Anche se i risultati sono stati fatti sui topi, i ricercatori hanno affermato che ci sono implicazioni dirette per la medicina umana.
"Per quanto ne sappiamo, questa è la prima dimostrazione che un farmaco approvato dalla FDA può bloccare efficacemente l'emergere della resistenza guidata dalla vancomicina negli organismi viventi e rappresenta una strategia nuova e scalabile per combattere la resistenza antimicrobica nel settore sanitario", ha affermato Sheikhi. “Poiché sevelamer è già approvato dalla FDA, ha un profilo di sicurezza ben consolidato, che lo rende un forte candidato per l’uso clinico”.
Successivamente, Sheikhi ha affermato che il team prevede di condurre studi clinici per valutare l'efficacia di Sevelamer in pazienti umani trattati con vancomicina o daptomicina. Si prevede inoltre di studiare se il sevelamer possa prevenire lo sviluppo di resistenza ad altri tipi di antibiotici secreti nel tratto gastrointestinale. Il gruppo di ricerca invita il personale con esperienza in studi clinici che valutano la resistenza antimicrobica a contattarli.
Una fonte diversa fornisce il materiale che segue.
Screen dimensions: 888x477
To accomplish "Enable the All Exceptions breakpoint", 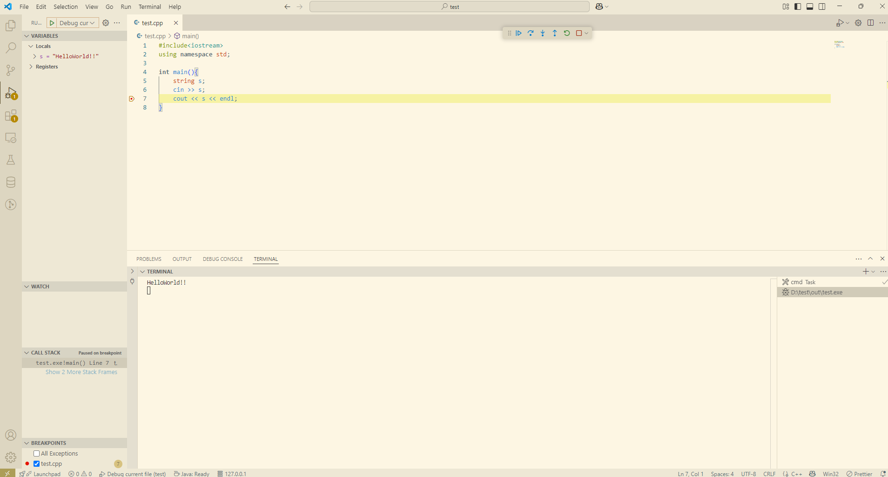I will point(36,453).
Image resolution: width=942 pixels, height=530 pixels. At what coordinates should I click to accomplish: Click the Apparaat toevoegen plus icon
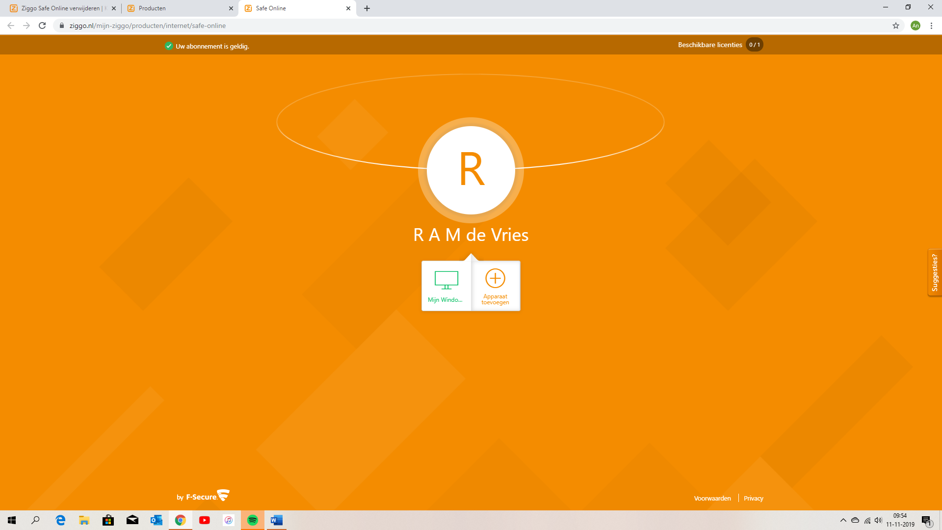click(x=495, y=278)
Altri autori dell'articolo affiliato alla Penn State includono Roya Koshani, ricercatrice post-dottorato in ingegneria chimica; Shang-Lin Yeh, che ha conseguito il dottorato in ingegneria chimica alla Penn State e ora lavora nell'industria. Zeming HE, che ha conseguito una laurea in ingegneria chimica presso la Penn State e ora sta conseguendo una laurea presso l'Università della Pennsylvania; e Naveen Narasimhalu, che ha conseguito una laurea in ingegneria chimica presso la Penn State e ora lavora presso 3M; Landon G. Vom Steeg, ricercatore post-dottorato in biologia ed entomologia; e Derek G. Sim, professore associato di ricerca di biologia ed entomologia. Anche Robert J. Woods, professore associato di medicina interna e malattie infettive, Università del Michigan, è stato coautore dell'articolo. Sheikhi, Sim e Read sono anche affiliati all'Huck Institutes of Biological Sciences della Penn State e Vom Steeg è anche affiliato alla Geisel School of Medicine di Dartmouth.
l'Huck Institute of the Life Sciences della Penn State attraverso l'iniziativa di Patricia e Stephen Benkovic; la cattedra per l'inizio della carriera di Dorothy Foehr Huck e J. Lloyd Huck; il programma di sovvenzione per sementi per l'evoluzione applicata del College of Agriculture; e il presidente della biotecnologia Eberly ha sostenuto questa ricerca.
Fonti:
Koshani, R.,et al. (2025). Microparticelle polimeriche anti-antibiotiche per prevenire l'evoluzione della resistenza agli antibiotici. Piccolo. doi.org/10.1002/smll.202407549.